Implementing retries, timeouts, etc. for jobs you initiate remotely over HTTP
GET requests, and using a token for validating access, seems like a lot more
integration at the customer side than just using cron.

Enforcing timeouts, or preventing them, means changing the web server (Apache)
and runtime system (e.g. mod_php) to allow a process to run for longer than
the default time. If I have access to Apache and PHP config I also have access
to the crontab.

I use cron with HTTP GET requests locally, run with curl so I can set a
timeout and capture the output. Apache restricts those requests to localhost,
so they can't get initiated remotely. I have a simple wrapper that logs when
jobs start and finish, and a monitoring page that shows last run time and
success/fail status. Every job has an associated estimated time it should run
so the monitor can show jobs that ran too long.

------
jventura
This is a simple application that triggers GET requests periodically. I'm
currently using it to trigger the sending of emails of another of my apps
([http://mailaday.com/](http://mailaday.com/) \- checks due emails every 5
minutes).

This is currently very bare-bones but I'm publishing it here just to see if
people are interested in something like this.

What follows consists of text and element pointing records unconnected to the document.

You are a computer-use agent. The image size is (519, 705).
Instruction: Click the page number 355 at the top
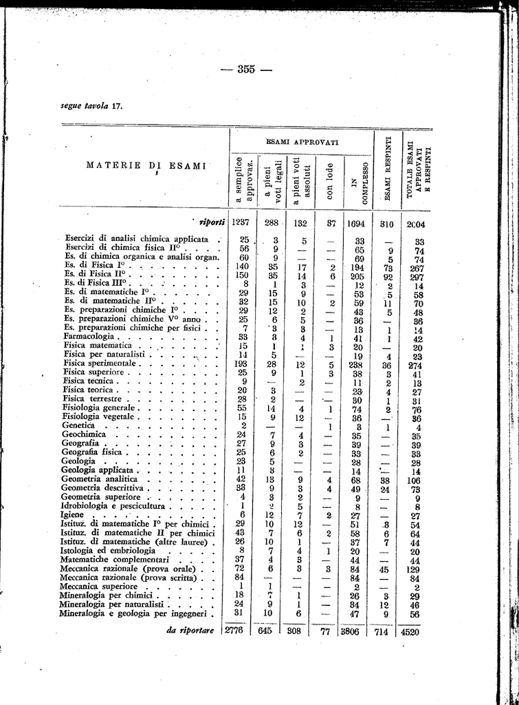click(x=245, y=68)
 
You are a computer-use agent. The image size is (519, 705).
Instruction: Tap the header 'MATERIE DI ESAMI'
click(x=146, y=165)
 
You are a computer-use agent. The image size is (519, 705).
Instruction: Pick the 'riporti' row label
click(x=212, y=222)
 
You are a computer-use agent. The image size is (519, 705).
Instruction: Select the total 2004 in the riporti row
click(x=418, y=224)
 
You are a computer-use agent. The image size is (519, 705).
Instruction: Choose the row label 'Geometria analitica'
click(x=98, y=478)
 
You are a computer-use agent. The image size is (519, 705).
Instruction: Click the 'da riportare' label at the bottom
click(x=190, y=630)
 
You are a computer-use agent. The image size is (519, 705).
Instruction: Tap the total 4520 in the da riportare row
click(x=418, y=631)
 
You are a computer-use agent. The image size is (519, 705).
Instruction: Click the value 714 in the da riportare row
click(x=388, y=631)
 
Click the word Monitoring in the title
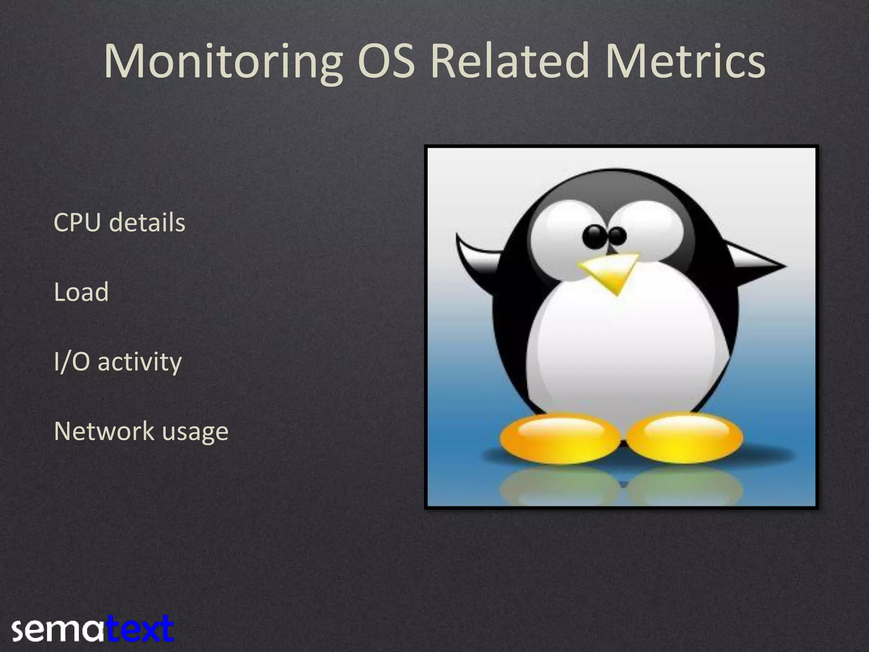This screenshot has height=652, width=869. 223,62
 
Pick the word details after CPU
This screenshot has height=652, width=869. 147,222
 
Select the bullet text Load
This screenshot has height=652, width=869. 81,292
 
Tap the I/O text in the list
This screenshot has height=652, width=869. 72,362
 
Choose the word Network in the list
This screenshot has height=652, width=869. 104,431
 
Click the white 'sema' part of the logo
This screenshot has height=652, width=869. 57,630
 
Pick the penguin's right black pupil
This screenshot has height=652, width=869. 617,236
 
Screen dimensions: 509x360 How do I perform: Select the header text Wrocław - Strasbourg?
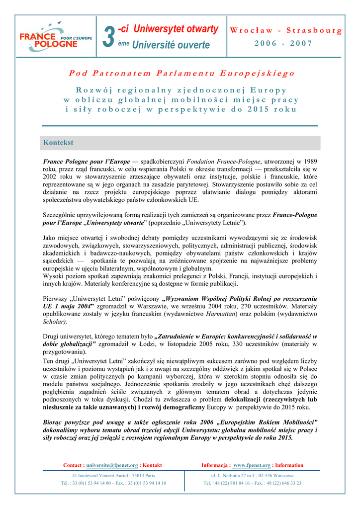tap(286, 30)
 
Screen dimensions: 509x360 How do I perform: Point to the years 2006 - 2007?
tap(283, 43)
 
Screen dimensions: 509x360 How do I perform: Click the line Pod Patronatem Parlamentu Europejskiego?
tap(181, 73)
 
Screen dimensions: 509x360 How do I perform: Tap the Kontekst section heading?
tap(58, 143)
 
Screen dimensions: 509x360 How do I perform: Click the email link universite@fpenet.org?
tap(112, 465)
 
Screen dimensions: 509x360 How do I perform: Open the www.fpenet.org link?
tap(252, 465)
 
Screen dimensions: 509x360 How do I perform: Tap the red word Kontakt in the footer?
tap(152, 465)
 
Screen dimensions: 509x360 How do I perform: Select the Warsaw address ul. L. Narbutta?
tap(252, 475)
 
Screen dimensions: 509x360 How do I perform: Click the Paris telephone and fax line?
tap(113, 483)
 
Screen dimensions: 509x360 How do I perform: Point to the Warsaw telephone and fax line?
tap(252, 483)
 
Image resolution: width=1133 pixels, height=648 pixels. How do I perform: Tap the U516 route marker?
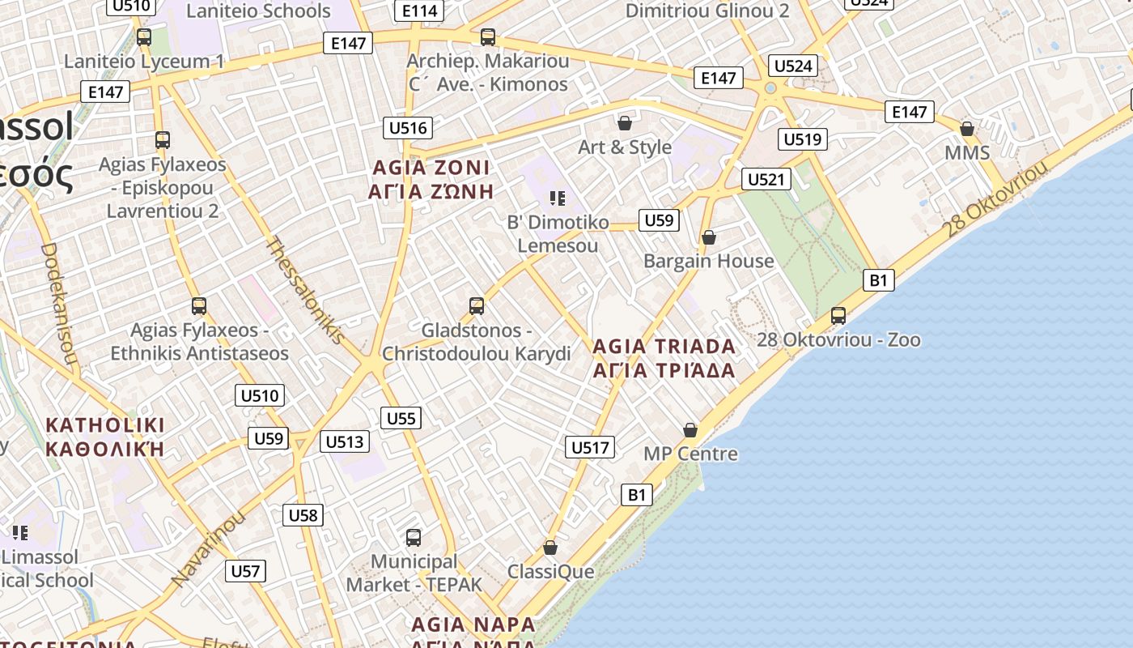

I guess this kind of services may be useful for developers which do not have
access to system crontabs but still want to periodically run some tasks (which
they can program to be ran from a URL endpoint which cronbeats will send a GET
request to), like doing db backups, sending emails, clean the database, etc.

I have a free version which allows users to create 10 cronbeats, but if it
finds interest, I'll find motivation to build the code to the "pro" versions..